Convert the data from the line containing "Task: Reload the current page" down to the line containing "I will point(318,696).", both lines included, into a JSON list of strings with one string per line and no blank lines.

[Word and element location records]
• • •
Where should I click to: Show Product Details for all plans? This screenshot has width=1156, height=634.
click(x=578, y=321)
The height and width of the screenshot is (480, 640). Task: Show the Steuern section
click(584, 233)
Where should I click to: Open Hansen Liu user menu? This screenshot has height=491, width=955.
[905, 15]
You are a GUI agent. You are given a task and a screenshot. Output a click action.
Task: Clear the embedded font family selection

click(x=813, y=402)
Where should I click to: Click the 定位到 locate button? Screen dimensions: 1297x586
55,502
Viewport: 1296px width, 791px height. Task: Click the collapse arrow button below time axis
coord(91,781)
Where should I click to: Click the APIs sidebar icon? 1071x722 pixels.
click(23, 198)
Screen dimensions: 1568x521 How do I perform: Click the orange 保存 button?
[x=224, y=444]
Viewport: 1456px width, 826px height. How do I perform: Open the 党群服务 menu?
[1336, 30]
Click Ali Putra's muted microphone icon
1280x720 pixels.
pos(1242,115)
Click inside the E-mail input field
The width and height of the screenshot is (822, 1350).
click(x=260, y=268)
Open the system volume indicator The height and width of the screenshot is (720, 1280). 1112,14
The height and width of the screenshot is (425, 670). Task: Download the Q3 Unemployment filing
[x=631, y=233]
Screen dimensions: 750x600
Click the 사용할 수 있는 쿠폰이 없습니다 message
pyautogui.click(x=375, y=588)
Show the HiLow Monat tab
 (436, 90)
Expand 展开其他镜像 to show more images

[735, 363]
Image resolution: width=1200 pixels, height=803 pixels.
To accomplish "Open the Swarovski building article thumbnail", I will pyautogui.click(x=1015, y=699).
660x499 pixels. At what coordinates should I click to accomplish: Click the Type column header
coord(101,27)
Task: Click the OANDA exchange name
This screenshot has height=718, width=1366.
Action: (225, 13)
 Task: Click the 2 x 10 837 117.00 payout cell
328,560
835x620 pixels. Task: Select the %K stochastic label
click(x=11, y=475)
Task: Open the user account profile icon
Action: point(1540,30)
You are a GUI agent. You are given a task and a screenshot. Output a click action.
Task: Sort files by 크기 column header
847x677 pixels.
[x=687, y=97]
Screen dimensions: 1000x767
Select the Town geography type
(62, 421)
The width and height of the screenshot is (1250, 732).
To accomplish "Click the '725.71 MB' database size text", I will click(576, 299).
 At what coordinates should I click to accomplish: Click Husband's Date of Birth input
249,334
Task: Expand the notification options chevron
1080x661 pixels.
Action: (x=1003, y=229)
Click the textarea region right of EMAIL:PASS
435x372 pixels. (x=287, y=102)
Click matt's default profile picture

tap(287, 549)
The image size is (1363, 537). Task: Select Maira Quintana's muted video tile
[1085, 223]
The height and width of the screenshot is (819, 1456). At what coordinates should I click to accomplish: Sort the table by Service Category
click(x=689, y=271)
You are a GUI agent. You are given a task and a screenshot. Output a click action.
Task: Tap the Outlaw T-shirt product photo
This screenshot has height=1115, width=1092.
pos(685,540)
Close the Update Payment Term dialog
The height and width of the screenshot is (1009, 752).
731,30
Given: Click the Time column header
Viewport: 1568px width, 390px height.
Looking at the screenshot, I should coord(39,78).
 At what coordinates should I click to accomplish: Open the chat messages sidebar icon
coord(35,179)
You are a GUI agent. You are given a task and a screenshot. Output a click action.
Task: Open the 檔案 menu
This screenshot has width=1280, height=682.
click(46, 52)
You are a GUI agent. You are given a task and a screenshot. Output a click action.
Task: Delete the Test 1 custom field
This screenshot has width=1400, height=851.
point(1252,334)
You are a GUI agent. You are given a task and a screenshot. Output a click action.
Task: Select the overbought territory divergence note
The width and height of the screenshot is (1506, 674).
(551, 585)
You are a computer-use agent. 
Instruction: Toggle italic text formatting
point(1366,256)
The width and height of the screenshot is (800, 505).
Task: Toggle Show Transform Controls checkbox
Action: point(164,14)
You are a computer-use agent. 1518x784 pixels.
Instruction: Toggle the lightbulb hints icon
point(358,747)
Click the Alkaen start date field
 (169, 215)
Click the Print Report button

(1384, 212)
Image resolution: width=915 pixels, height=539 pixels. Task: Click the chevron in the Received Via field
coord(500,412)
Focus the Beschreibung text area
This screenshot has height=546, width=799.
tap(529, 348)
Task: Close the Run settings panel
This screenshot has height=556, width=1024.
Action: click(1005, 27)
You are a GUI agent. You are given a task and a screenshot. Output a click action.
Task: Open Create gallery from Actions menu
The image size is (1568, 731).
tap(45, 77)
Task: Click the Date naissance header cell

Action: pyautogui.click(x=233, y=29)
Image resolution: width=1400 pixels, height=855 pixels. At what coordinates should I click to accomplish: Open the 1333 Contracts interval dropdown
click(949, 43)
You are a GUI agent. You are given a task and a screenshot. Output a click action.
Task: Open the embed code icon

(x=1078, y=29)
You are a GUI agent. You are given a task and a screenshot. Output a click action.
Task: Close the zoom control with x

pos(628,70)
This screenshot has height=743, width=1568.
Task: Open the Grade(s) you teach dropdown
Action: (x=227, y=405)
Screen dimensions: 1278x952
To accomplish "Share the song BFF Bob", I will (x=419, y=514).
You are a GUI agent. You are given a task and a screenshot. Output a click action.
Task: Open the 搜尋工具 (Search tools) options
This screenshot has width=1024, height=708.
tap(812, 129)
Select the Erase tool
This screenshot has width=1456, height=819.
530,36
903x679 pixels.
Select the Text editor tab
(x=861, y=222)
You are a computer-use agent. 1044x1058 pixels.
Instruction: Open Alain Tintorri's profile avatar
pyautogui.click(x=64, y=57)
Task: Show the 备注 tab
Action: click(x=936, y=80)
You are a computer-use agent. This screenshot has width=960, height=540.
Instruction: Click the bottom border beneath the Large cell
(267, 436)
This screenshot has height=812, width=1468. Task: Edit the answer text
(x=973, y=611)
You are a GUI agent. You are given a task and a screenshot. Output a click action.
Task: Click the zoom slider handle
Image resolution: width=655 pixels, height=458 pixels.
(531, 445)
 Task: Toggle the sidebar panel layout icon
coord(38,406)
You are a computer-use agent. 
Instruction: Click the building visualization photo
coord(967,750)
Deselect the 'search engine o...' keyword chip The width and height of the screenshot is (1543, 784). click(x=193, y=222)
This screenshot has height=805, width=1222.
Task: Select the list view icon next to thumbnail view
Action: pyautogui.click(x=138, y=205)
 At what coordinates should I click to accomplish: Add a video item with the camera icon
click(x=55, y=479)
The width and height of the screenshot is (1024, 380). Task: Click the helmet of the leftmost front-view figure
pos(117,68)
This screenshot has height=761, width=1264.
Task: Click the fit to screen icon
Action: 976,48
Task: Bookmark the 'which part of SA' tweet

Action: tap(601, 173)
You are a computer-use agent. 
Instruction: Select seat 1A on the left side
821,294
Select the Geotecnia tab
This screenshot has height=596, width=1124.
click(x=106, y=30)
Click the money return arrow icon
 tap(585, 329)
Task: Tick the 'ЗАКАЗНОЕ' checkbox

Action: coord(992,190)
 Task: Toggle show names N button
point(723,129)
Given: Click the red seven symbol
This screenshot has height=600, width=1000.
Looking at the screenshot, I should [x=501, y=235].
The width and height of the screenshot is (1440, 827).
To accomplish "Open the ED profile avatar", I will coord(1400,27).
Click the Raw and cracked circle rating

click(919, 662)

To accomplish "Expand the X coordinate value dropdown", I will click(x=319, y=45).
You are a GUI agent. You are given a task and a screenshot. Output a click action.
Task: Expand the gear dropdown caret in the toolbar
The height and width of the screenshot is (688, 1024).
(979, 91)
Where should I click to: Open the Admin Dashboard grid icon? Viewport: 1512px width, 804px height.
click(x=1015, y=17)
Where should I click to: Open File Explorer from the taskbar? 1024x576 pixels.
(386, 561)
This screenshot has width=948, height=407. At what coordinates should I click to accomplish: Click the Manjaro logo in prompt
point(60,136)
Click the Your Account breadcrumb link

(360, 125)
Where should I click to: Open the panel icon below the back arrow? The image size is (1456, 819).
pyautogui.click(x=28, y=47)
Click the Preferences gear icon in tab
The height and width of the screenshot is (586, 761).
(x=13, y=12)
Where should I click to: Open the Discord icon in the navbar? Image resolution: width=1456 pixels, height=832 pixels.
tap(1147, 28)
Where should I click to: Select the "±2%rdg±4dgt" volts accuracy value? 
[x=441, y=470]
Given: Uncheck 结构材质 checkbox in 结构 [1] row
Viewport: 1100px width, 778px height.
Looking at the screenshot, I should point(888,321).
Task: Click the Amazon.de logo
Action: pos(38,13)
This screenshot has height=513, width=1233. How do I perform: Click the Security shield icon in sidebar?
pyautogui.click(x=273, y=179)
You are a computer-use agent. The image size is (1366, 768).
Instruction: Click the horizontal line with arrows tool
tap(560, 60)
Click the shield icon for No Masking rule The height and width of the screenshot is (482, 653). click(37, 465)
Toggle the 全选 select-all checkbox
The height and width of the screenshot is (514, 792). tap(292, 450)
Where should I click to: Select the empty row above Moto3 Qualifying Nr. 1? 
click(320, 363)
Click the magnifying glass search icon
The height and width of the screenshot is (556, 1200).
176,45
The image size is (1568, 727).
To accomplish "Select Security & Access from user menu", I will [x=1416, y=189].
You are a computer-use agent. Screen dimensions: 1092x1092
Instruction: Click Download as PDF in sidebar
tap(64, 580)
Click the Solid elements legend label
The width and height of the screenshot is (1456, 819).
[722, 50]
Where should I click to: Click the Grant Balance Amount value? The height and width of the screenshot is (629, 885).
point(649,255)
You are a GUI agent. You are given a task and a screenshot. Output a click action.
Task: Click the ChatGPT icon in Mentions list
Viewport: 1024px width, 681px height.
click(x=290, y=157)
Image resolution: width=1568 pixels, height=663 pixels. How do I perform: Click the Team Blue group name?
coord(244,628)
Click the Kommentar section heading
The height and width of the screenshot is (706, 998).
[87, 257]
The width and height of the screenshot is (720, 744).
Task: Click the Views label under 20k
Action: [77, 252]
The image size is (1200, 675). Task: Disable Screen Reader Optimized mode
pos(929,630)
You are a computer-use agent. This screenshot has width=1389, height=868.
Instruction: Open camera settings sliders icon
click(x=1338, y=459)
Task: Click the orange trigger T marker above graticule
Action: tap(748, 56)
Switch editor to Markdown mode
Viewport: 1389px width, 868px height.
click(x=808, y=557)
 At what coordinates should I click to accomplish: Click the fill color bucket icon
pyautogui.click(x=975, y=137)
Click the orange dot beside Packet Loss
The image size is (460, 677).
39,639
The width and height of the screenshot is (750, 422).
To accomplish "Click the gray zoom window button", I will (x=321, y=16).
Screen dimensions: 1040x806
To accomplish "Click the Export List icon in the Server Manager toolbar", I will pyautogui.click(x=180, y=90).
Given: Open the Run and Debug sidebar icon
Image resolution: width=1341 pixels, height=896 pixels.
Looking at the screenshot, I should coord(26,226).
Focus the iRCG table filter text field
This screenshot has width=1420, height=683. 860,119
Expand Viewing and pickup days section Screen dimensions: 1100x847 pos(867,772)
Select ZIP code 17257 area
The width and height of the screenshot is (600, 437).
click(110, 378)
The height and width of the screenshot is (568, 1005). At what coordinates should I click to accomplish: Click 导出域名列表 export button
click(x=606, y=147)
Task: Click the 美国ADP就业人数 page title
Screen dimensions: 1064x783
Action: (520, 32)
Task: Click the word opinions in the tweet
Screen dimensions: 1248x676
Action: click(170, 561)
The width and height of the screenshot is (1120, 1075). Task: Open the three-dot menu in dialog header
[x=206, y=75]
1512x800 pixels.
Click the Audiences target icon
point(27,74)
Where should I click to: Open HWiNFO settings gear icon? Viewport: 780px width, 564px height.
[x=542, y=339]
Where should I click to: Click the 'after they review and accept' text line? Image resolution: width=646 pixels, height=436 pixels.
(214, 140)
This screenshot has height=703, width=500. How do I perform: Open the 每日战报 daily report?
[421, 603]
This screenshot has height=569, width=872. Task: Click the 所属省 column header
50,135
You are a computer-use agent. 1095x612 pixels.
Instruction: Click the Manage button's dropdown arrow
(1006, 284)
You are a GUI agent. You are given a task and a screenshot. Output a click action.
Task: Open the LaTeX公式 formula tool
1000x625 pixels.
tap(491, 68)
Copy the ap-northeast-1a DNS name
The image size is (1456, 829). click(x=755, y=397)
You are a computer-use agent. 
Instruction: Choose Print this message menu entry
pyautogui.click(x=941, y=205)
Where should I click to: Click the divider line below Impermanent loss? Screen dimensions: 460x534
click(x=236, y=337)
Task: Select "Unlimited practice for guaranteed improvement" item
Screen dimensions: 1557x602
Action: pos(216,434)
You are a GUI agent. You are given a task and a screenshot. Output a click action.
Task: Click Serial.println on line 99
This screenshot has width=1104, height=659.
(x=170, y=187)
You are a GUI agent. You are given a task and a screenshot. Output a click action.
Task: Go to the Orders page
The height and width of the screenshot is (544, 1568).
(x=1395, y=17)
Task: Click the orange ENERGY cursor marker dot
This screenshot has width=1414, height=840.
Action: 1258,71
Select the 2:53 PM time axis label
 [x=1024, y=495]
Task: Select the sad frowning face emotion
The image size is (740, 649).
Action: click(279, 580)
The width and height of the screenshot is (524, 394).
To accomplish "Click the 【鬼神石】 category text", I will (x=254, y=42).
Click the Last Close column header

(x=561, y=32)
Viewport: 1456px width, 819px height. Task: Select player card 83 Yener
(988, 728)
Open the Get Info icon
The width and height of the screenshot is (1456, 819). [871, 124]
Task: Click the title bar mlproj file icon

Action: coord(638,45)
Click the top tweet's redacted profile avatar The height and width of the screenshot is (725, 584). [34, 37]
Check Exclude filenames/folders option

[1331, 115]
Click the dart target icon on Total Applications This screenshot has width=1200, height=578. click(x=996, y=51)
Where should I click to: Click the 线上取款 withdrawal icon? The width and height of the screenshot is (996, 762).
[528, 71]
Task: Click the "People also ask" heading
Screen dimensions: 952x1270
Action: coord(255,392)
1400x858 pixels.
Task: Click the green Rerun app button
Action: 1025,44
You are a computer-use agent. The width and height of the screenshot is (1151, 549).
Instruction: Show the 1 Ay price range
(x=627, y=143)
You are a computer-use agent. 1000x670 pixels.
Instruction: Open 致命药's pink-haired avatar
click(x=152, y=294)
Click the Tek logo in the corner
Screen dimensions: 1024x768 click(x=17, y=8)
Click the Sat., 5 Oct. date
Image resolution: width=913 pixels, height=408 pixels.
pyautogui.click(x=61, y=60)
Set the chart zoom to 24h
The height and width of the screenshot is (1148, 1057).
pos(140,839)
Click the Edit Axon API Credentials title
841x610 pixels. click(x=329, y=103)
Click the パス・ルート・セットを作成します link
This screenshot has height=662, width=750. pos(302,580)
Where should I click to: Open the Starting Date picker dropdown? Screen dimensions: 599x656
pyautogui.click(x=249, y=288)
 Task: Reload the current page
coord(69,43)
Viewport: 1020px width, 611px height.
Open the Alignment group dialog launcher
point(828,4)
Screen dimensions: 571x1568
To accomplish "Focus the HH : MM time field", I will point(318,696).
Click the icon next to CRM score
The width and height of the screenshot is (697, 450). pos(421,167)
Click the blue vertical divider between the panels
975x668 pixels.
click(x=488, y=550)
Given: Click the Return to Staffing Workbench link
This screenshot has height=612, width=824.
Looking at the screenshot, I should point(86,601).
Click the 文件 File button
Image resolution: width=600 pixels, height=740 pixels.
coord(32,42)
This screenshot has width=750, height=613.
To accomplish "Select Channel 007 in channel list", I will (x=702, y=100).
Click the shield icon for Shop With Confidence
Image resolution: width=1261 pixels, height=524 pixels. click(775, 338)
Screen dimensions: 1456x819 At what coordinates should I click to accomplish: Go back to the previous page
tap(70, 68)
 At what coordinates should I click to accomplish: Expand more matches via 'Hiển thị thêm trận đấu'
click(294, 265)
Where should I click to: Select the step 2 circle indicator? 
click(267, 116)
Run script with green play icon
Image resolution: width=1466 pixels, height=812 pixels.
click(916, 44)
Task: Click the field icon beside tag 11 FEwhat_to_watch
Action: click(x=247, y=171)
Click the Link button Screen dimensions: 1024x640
• • •
▶ _Response for this exercise_
[
  " Task: Reload the current page",
  "coord(69,43)",
  "Viewport: 1020px width, 611px height.",
  "Open the Alignment group dialog launcher",
  "point(828,4)",
  "Screen dimensions: 571x1568",
  "To accomplish \"Focus the HH : MM time field\", I will point(318,696)."
]